Data records:
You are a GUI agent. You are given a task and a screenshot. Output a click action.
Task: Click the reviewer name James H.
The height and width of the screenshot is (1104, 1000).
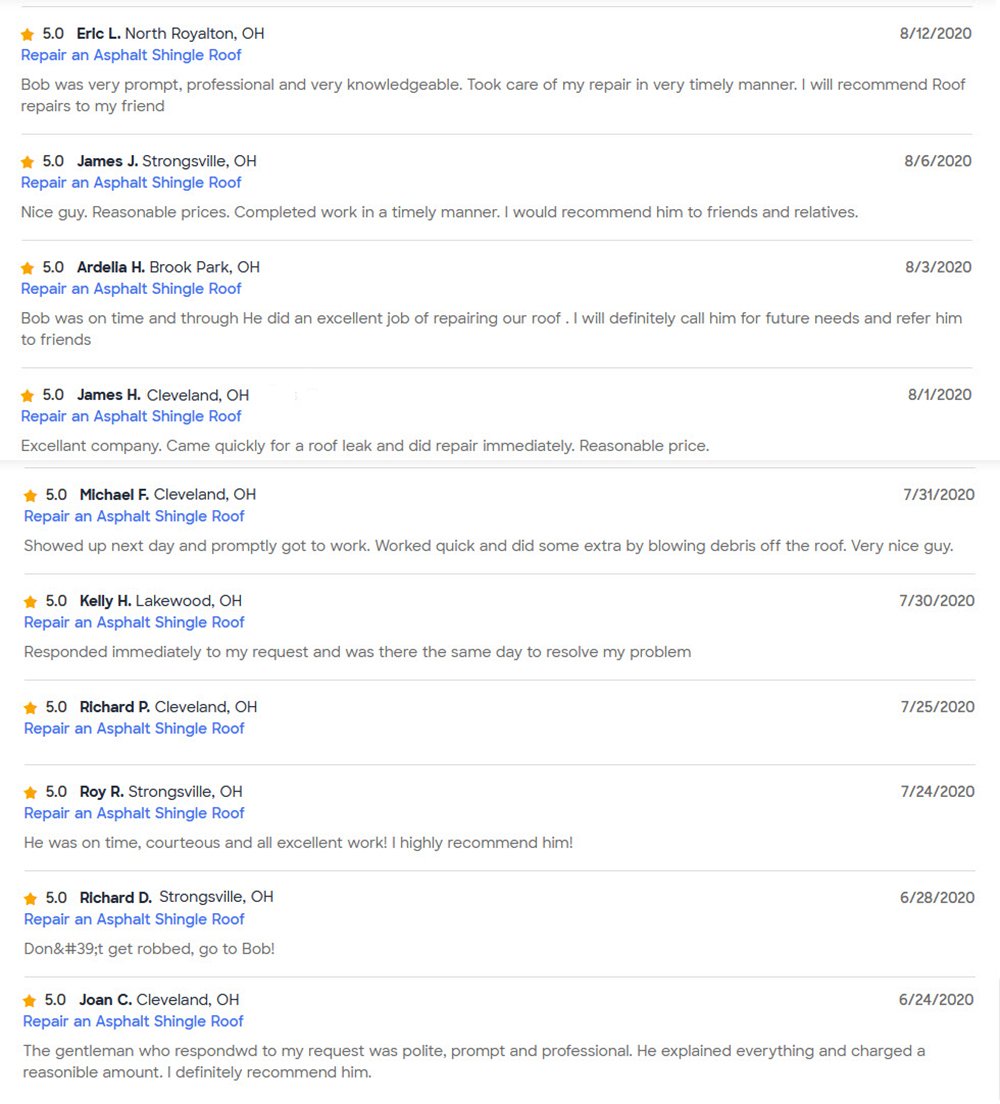(108, 395)
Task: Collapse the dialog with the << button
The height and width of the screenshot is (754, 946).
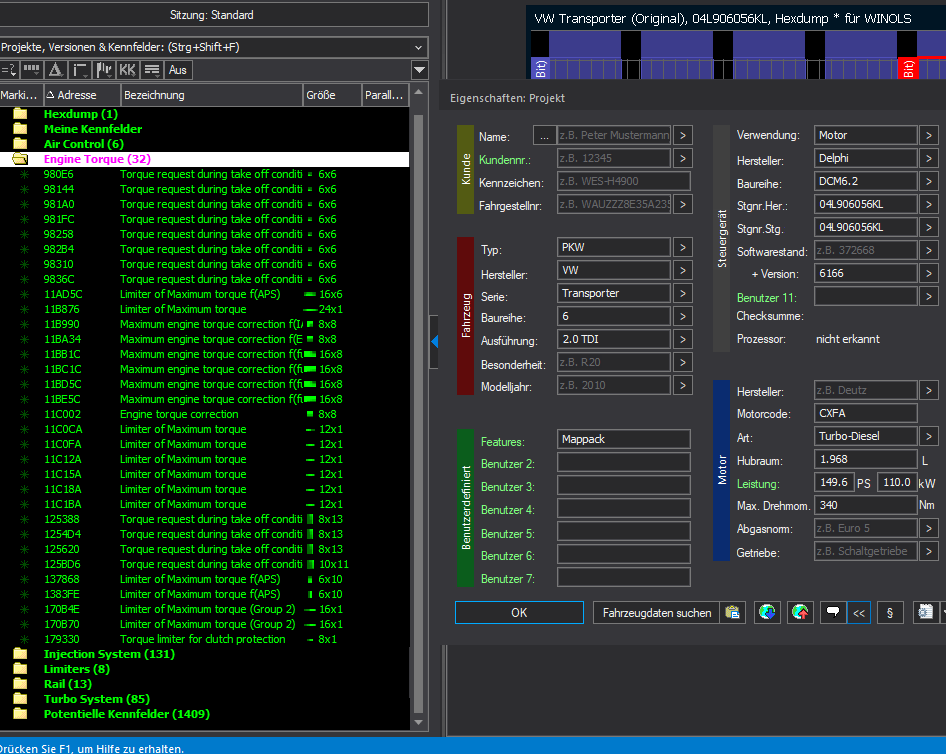Action: pos(858,612)
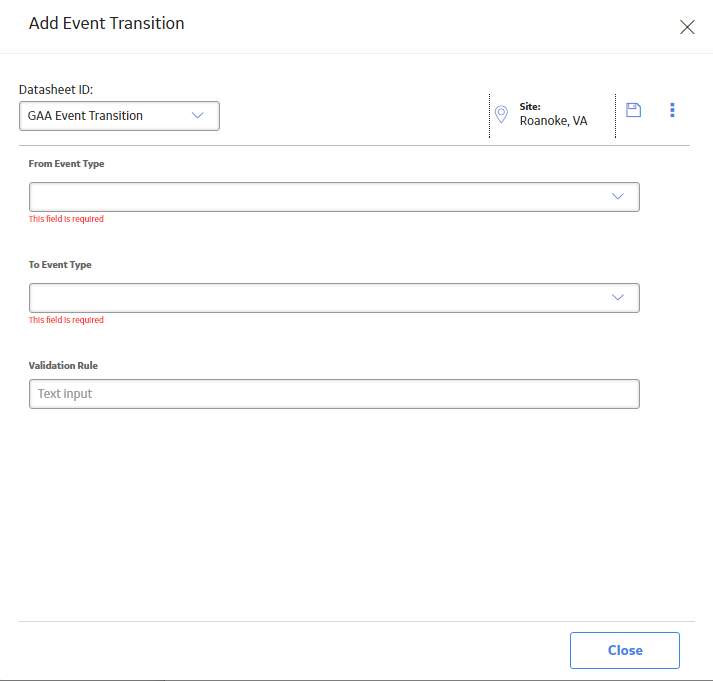The width and height of the screenshot is (713, 681).
Task: Click inside the From Event Type field
Action: [334, 197]
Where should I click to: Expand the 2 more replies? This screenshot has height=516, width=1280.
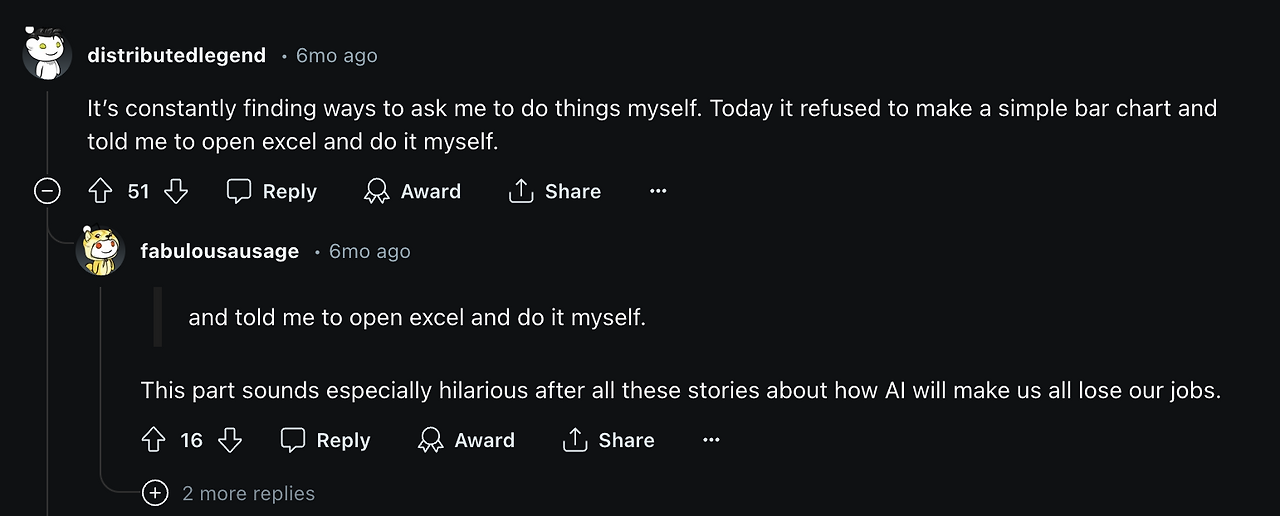coord(155,493)
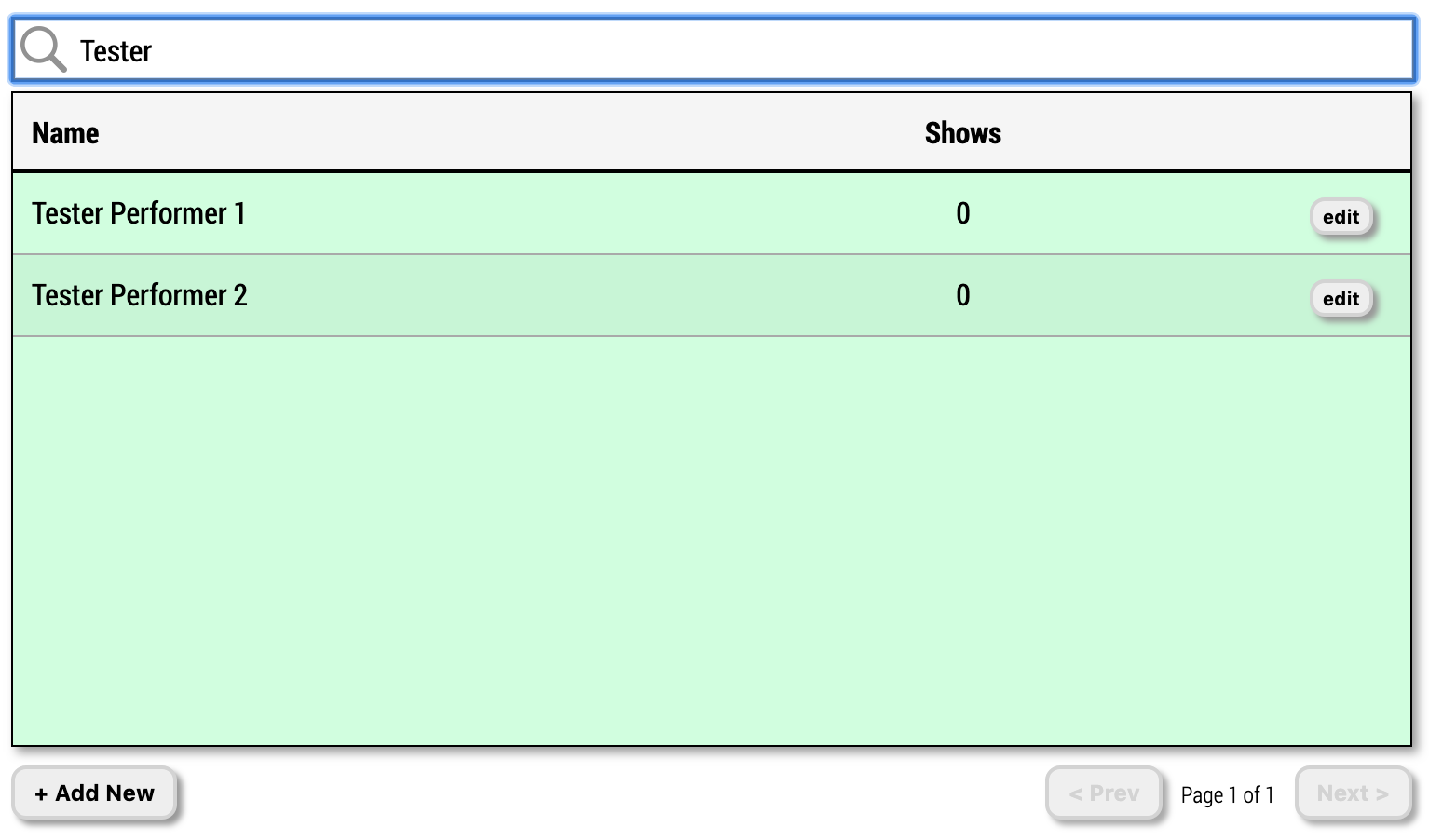Image resolution: width=1429 pixels, height=840 pixels.
Task: Click the Shows column header
Action: 961,132
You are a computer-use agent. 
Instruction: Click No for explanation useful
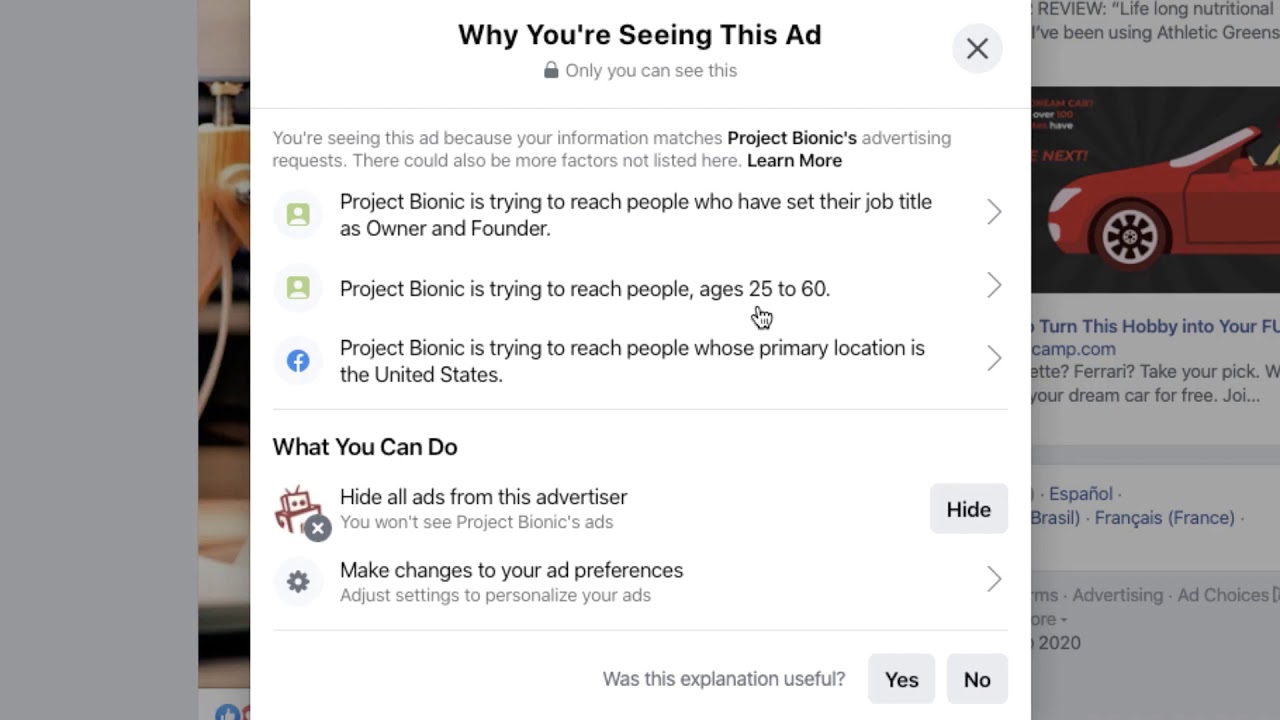(977, 679)
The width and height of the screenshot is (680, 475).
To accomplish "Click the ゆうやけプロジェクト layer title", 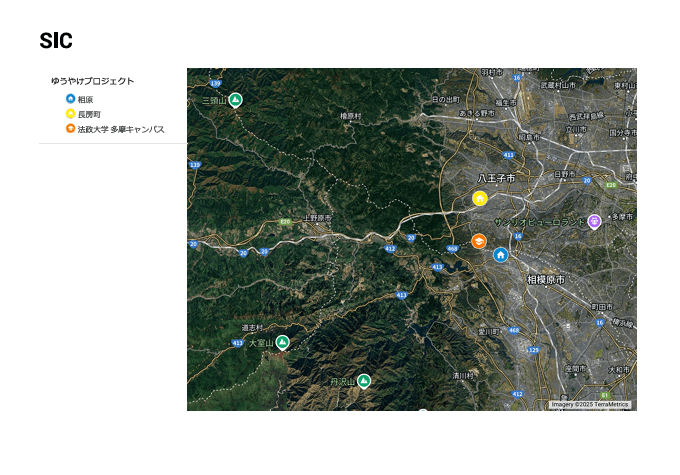I will (93, 81).
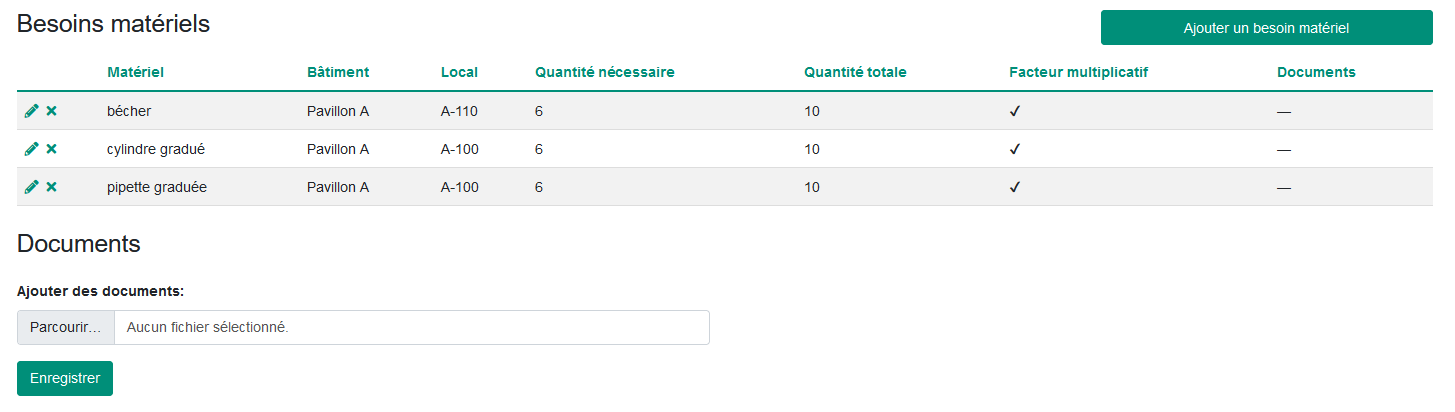This screenshot has height=412, width=1455.
Task: Remove the cylindre gradué row
Action: click(51, 149)
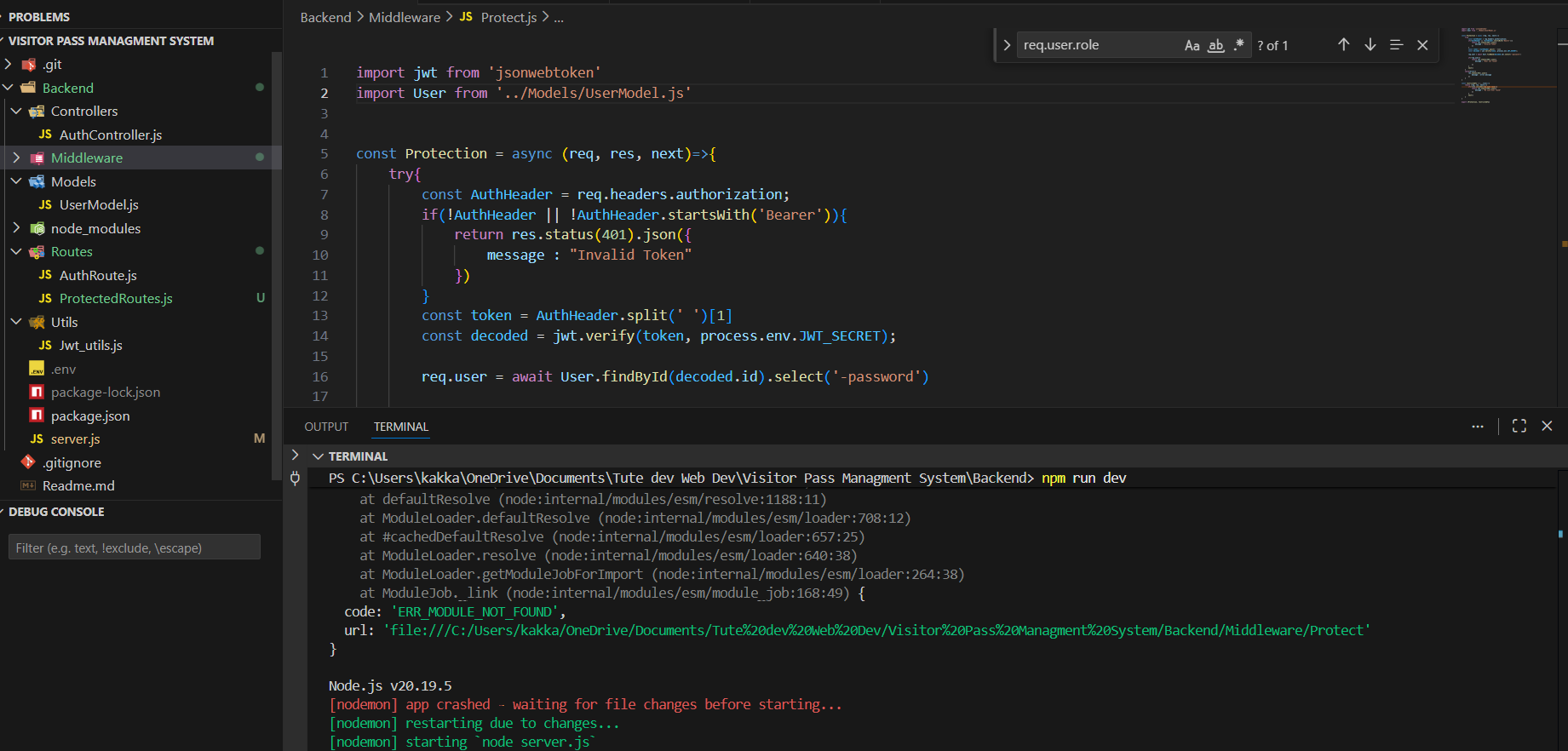Screen dimensions: 1568x751
Task: Close the find widget
Action: [x=1422, y=45]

**WHAT YOU WILL DO**
Give the stretch from the start of the entries through the line containing "Action: 961,132" as a numbered list. Omit any blank lines, and leave the pictures out of your answer.

**THE RESULT**
1. You are a GUI agent. You are given a task and a screenshot. Output a click action.
2. Task: Click the reviewer name James H.
3. The height and width of the screenshot is (1104, 1000).
4. (108, 395)
5. Task: Collapse the dialog with the << button
6. The height and width of the screenshot is (754, 946).
7. Action: pos(858,612)
8. The width and height of the screenshot is (713, 681).
9. Task: Click inside the From Event Type field
10. Action: [334, 197]
11. Where should I click to: Expand the 2 more replies? This screenshot has height=516, width=1280.
12. coord(155,493)
13. Image resolution: width=1429 pixels, height=840 pixels.
14. Task: Click the Shows column header
15. Action: 961,132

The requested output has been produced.